# Captive Bred Livestock



## UnderTheSea (Jun 2, 2008)

If you could pick one a fish, invert, coral etc. that is not currently available as captive bred, what would it be?  

And.... are you willing to pay a little $ for cultured products vs wild?


----------



## ameekplec. (May 1, 2008)

Any centropyge  

Realistically, it would b neat to see more gobies captive raised here - I know ORA offers a lot of them, but only Reefconcept and some other place out west get ORA stock.

Any chance you'd be able to bring in their aquacultured stuff?

And yes, I would pay more for things that I know are 100% aquacultured.


----------



## KnaveTO (May 13, 2007)

I would be willing to pay a bit more for captive bread fish/inverts adn aquacultured corals. As for one specific animal, couldn't name one off the top of my head. There are more than what people realise that an be bred in captivity.

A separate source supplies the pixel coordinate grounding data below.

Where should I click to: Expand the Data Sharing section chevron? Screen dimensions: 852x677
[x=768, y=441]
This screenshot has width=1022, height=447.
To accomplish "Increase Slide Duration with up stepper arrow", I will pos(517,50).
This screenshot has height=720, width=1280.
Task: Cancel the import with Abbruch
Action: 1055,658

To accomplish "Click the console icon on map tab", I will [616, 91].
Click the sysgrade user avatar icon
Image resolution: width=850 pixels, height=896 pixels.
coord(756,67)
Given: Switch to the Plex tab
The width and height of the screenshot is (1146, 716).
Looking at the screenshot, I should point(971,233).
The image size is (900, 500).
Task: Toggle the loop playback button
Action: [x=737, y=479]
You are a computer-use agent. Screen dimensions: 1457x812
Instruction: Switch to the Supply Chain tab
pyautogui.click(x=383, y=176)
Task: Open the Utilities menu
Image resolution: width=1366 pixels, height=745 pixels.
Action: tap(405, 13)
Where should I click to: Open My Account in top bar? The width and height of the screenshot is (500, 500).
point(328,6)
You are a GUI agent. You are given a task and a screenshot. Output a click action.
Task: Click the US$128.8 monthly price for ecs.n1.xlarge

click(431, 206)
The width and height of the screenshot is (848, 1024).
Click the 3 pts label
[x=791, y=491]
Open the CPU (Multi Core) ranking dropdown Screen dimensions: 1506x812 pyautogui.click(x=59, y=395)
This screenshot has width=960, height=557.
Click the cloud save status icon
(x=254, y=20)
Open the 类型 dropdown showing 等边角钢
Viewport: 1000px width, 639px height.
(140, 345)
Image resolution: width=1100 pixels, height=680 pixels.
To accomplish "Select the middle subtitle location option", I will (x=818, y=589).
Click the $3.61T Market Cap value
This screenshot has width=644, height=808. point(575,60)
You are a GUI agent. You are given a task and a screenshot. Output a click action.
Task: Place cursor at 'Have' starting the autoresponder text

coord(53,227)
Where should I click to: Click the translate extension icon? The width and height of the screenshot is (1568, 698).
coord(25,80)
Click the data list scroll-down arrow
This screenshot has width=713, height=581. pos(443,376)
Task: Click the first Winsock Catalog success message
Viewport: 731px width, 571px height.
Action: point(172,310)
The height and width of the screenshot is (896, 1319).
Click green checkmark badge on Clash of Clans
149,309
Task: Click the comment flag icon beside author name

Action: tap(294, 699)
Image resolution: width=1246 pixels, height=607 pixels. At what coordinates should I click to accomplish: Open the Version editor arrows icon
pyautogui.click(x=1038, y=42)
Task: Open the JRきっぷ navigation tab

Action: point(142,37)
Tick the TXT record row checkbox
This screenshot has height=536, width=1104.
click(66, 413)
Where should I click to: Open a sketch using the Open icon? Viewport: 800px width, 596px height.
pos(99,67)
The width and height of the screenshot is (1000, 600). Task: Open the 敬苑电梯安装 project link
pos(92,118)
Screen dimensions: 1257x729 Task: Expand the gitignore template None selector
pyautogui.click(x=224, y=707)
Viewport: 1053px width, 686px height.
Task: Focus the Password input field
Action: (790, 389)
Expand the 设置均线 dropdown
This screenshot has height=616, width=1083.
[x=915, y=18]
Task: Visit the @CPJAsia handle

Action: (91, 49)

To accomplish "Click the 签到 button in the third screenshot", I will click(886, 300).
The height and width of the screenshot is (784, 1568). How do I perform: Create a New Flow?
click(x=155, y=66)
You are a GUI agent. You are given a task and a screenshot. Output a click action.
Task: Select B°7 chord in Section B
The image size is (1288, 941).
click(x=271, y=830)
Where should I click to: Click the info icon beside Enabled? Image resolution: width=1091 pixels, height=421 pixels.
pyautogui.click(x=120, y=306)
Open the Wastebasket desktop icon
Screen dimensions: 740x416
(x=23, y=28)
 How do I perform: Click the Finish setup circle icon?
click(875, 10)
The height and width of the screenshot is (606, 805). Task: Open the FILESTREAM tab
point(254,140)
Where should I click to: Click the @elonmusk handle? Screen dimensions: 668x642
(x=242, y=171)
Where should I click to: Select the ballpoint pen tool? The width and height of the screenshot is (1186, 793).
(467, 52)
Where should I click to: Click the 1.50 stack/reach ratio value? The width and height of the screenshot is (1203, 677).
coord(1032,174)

Here are a couple threads that are out there about captive bred species.
http://reefcentral.com/forums/showthread.php?s=&threadid=324717
http://www.nano-reef.com/forums/index.php?showtopic=205407&hl=captive


----------



## Sunstar (Jul 29, 2008)

Blue whale... will it fit in my tank?  I have no idea to be honest....


----------



## bigfishy (Jun 19, 2009)

Blue Ring Octopus!!!

They are cute!! and I only heard of them for sale in the States but not in Canada 

 I wonder why!?!


----------



## UnderTheSea (Jun 2, 2008)

KnaveTO said:


> There are more than what people realise that can be bred in captivity.
> 
> Here are a couple threads that are out there about captive bred species.
> http://reefcentral.com/forums/showthread.php?s=&threadid=324717
> http://www.nano-reef.com/forums/index.php?showtopic=205407&hl=captive


Agreed Ross, but a lot of the species are not bred on a large scale. It would be nice if all the live stock that was considered suitable for aquariums were available from a farm. (I don't think we'll see to many farms breeding blue whales  )

Eric, here is some good info for you


----------



## KnaveTO (May 13, 2007)

UnderTheSea said:


> Agreed Ross, but a lot of the species are not bred on a large scale. It would be nice if all the live stock that was considered suitable for aquariums were available from a farm. (I don't think we'll see to many farms breeding blue whales  )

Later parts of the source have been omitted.